Sara Collins (Joanne Kelly) sits at her desk, nervously talking on the phone. We hear only her end of the conversation, which ends with her saying, "My husband is home. And don't ever call me here again." She greets her husband, Jeffrey (John Allen Nelson, the best thing about the first episode) in the foyer with "I need to tell you something," but before she can tell him anything, he's pulled away on important business by one of his aides. Jeffrey and Sara never do get to have that important conversation, because they have to get to a banquet honoring Sara for her charity work; just before she's due to give the opening remarks, Sara disappears, apparently the victim of a kidnapping.
Enter the FBI, in the form of Graham Kelton (Gale Harold) and Lin Mei (Ming-Na). He is, as TV cops must be, haunted by his disastrous last case, in which a preteen kidnap victim was killed by his captors during a rescue attempt. Sadly, Harold doesn't quite have the gravitas to make him a convincing FBI agent, much less an emotionally wounded one; it's like watching a poodle try to play a Doberman. (If we could find a happy medium between Harold's lightweight performance in this show and Jeremy Sisto's overly brooding performance in Kidnapped, we'd have a terrific FBI agent). As Lin Mei, Ming-Na gives the same flat, affectless performance she's been giving for the last ten years or so; her face is so cold and immobile that you might think her the victim of a tragic Botox accident.
It appears that Vanished will be one of those shows that's going to hand us a lot of goofy plot twists and over-the-top revelations. There's a home pregnancy test (with a positive result) in Sara's bathroom? Then of course, we must learn from her parents tell Sara is infertile. Jeffrey's daughter Marcy has a hunky young boyfriend with shifty eyes? Then of course, we must find a bloody shirt and a hidden backpack of money in his laundry room.
And we haven't even gotten to Jeffrey's ex-wife and the ambitious TV reporter and the body that's had some sort of ritual tattoo applied posthumously and the suggestion that some sort of mysterious Da Vinci Code-esque secret society is involved. It's all wildly farfetched, and that sort of thing works best when a show is willing to go indulge its goofiness to the max and just have fun. Lost, for instance, or the recently departed Alias, simply dove into the deep end of preposterousness and asked the audience to suspend almost every shred of disbelief.
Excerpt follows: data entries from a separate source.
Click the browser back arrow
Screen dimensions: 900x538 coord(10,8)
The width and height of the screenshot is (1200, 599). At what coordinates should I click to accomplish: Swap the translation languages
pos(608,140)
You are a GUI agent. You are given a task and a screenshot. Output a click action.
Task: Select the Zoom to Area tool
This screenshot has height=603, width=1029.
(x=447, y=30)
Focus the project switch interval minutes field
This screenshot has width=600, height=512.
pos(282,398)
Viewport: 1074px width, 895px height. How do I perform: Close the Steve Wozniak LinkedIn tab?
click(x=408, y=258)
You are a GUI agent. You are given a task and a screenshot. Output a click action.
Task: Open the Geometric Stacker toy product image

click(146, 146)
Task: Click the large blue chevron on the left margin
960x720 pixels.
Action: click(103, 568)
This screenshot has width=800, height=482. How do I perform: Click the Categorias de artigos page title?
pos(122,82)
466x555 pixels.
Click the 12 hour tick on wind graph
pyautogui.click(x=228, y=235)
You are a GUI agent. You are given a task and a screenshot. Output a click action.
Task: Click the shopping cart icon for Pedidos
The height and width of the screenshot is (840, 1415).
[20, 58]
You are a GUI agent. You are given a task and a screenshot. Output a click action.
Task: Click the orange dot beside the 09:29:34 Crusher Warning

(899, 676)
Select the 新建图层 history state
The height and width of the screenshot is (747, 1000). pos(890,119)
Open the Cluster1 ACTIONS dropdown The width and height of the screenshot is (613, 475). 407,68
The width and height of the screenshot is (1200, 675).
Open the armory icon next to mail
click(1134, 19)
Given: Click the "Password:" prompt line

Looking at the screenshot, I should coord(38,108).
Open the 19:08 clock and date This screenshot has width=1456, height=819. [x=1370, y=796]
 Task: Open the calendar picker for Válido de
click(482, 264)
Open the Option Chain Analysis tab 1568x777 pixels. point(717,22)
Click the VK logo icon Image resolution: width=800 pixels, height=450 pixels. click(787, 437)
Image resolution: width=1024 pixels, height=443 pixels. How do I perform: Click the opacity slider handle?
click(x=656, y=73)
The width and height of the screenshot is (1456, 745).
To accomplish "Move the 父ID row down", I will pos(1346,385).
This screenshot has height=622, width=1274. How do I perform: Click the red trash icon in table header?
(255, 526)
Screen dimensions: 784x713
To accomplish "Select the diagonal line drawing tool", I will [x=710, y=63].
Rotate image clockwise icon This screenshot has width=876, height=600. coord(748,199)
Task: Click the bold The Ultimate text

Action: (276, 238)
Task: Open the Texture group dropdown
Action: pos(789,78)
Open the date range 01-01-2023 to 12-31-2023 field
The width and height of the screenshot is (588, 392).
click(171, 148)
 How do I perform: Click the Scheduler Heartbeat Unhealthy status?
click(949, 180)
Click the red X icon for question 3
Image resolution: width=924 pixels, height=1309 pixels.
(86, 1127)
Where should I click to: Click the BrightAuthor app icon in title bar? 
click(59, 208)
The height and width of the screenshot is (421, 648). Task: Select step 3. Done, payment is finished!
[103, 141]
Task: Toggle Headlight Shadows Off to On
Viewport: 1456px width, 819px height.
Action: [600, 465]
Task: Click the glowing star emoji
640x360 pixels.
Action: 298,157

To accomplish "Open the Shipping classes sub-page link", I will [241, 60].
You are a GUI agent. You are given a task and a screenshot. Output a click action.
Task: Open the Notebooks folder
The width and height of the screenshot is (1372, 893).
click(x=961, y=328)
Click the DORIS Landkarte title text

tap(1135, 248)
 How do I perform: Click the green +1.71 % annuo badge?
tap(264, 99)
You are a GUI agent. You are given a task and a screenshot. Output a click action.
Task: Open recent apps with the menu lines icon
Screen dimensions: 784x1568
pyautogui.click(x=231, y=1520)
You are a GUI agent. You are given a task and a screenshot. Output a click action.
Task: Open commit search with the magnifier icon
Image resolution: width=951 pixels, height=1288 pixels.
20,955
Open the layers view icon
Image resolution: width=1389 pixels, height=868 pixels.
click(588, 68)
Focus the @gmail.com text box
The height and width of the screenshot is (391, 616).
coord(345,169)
Based on the first episode, though, I'm afraid that Vanished is going to take itself too seriously; instead of being carried along by the plot twists in an exhilirating rush, we plod from one revelation to another, every one of them treated with far too much solemnity.
I'll give the show another week or two, in the hopes that it'll find the right tone for its story elements, but I can't say I'm optimistic.